» **WORK TO BE COMPLETED**
Of the records that follow, copy only the lines from the line containing "Task: Click chevron" to the line containing "Screen dimensions: 937x911", both included, exactly as written.

(DATA begins)

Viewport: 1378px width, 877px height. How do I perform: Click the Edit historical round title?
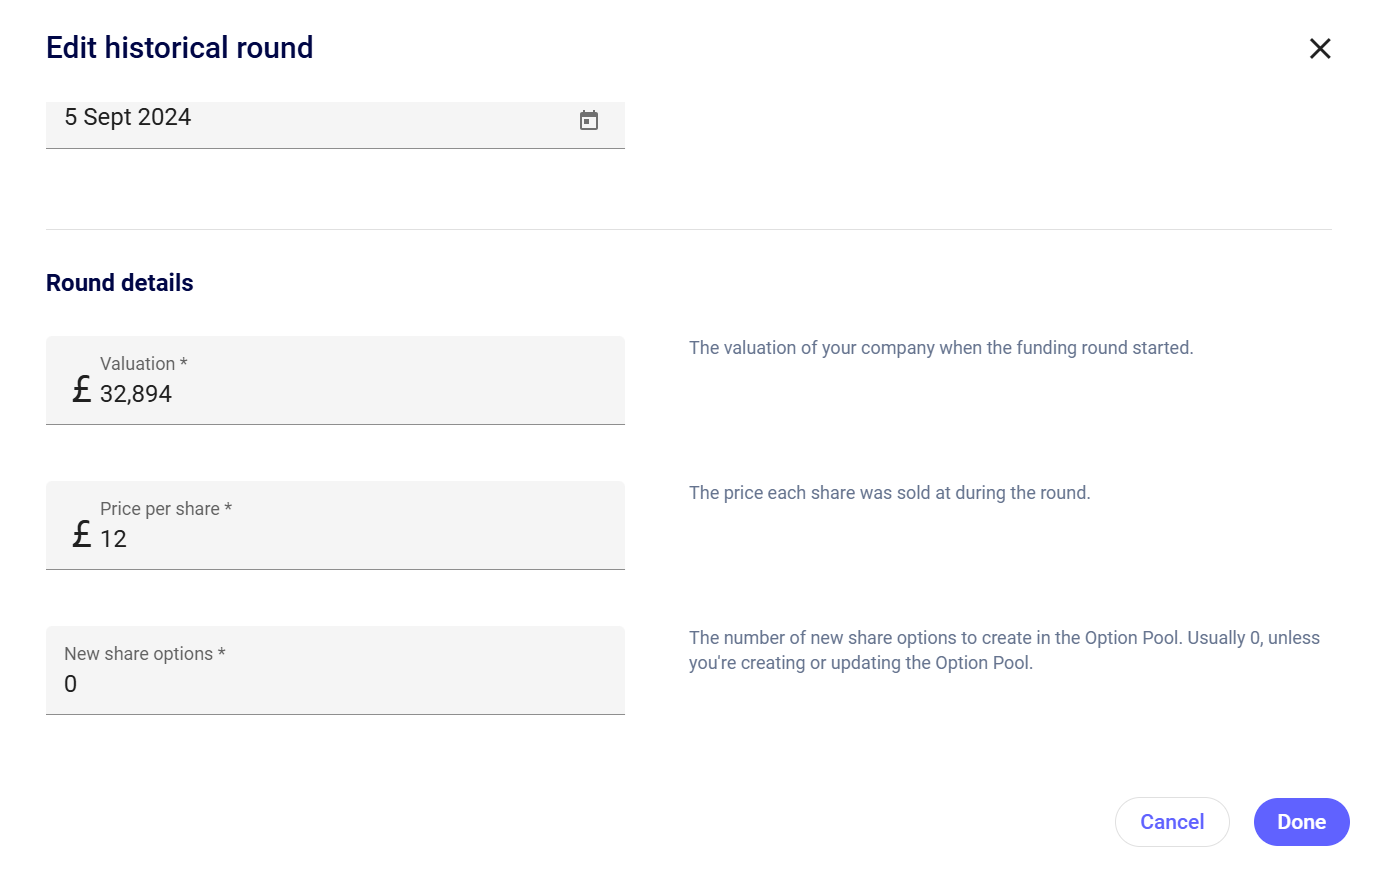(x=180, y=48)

(DATA ends)
(DATA begins)

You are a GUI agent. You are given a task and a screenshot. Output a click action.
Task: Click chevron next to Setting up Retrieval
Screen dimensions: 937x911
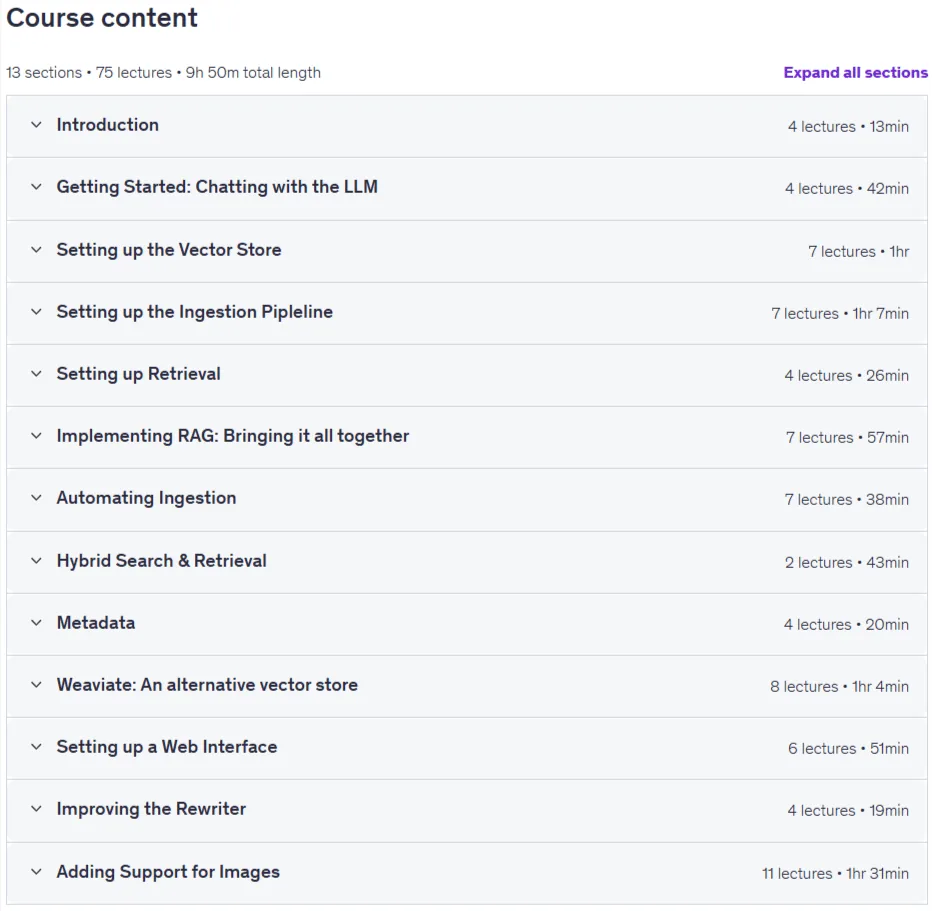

(DATA ends)
(DATA begins)

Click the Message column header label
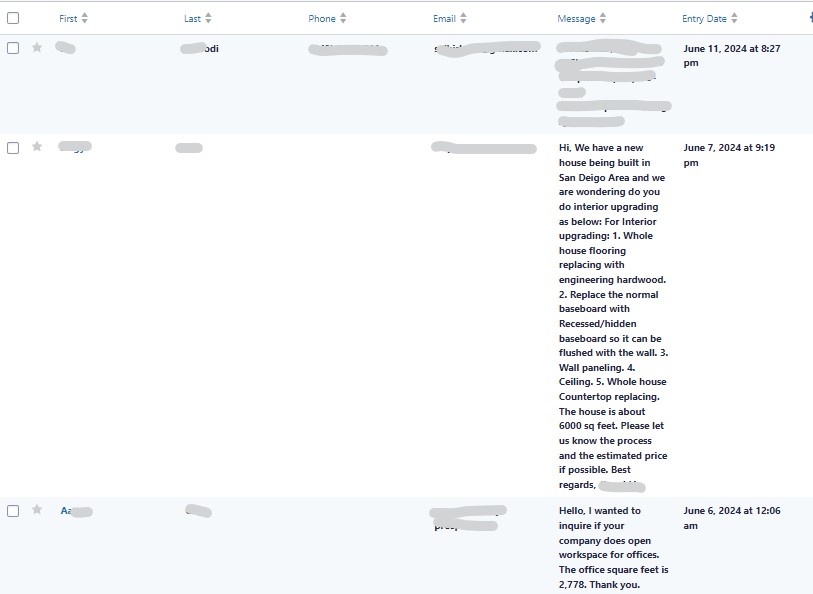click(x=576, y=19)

(DATA ends)

» **PROBLEM SOLUTION**
Task: Click chevron next to Setting up Retrieval
Screen dimensions: 937x911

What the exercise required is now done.